> _WORK TO COMPLETE_:
In the entries that follow, identify the line containing "Location bien immobilier de luxe à Paris 7e" and return it together with all later lines, exactly as they appear.
DATASET RECORDS below:
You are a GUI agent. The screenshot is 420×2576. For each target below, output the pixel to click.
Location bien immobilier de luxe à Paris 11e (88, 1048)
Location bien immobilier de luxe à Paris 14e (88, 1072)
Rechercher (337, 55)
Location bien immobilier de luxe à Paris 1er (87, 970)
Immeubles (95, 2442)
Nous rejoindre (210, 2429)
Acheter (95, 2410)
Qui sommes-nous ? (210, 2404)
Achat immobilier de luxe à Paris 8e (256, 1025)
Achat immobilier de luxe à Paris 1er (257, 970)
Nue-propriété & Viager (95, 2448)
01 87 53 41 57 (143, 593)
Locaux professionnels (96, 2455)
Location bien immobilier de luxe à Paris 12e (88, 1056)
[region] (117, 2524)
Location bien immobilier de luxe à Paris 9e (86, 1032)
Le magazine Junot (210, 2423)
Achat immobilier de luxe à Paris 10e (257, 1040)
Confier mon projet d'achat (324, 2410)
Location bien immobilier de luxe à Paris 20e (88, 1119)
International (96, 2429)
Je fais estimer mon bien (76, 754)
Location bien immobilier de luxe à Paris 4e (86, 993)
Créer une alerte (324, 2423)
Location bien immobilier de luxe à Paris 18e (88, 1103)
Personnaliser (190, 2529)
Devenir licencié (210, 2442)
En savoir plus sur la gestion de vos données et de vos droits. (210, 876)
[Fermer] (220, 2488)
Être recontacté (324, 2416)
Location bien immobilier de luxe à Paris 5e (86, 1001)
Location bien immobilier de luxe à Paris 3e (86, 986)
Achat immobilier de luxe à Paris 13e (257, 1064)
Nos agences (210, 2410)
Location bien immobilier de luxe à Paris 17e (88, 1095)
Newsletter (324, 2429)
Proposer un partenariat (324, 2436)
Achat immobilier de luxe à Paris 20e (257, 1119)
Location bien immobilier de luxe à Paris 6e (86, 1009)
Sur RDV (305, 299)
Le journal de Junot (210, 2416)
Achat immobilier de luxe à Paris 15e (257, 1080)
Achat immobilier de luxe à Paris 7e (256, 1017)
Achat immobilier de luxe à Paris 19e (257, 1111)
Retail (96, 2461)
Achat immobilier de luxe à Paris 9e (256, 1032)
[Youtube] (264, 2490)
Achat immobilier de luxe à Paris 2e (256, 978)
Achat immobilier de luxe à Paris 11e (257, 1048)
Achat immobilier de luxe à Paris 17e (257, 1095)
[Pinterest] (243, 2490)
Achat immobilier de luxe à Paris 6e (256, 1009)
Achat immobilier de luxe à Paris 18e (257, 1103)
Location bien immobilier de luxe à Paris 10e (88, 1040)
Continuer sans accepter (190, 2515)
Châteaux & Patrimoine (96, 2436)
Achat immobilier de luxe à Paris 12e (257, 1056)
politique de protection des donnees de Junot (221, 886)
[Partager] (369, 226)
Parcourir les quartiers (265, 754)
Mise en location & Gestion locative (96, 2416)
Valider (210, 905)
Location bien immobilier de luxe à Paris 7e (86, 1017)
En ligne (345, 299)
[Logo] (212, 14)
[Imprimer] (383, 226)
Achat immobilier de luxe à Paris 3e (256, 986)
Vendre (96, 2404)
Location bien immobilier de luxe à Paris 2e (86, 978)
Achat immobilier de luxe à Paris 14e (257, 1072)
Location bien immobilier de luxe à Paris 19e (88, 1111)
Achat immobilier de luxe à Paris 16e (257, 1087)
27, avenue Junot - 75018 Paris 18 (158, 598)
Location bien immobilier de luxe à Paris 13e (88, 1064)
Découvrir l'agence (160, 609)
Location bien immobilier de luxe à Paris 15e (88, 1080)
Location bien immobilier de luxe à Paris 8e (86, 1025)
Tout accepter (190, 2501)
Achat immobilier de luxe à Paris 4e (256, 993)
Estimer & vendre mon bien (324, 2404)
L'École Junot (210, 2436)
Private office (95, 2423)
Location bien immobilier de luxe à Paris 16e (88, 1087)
End of DATASET RECORDS.
> _RESPONSE TO THE TASK_:
Location bien immobilier de luxe à Paris 7e (86, 1017)
En ligne (345, 299)
[Logo] (212, 14)
[Imprimer] (383, 226)
Achat immobilier de luxe à Paris 3e (256, 986)
Vendre (96, 2404)
Location bien immobilier de luxe à Paris 2e (86, 978)
Achat immobilier de luxe à Paris 14e (257, 1072)
Location bien immobilier de luxe à Paris 19e (88, 1111)
Achat immobilier de luxe à Paris 16e (257, 1087)
27, avenue Junot - 75018 Paris 18 (158, 598)
Location bien immobilier de luxe à Paris 13e (88, 1064)
Découvrir l'agence (160, 609)
Location bien immobilier de luxe à Paris 15e (88, 1080)
Location bien immobilier de luxe à Paris 8e (86, 1025)
Tout accepter (190, 2501)
Achat immobilier de luxe à Paris 4e (256, 993)
Estimer & vendre mon bien (324, 2404)
L'École Junot (210, 2436)
Private office (95, 2423)
Location bien immobilier de luxe à Paris 16e (88, 1087)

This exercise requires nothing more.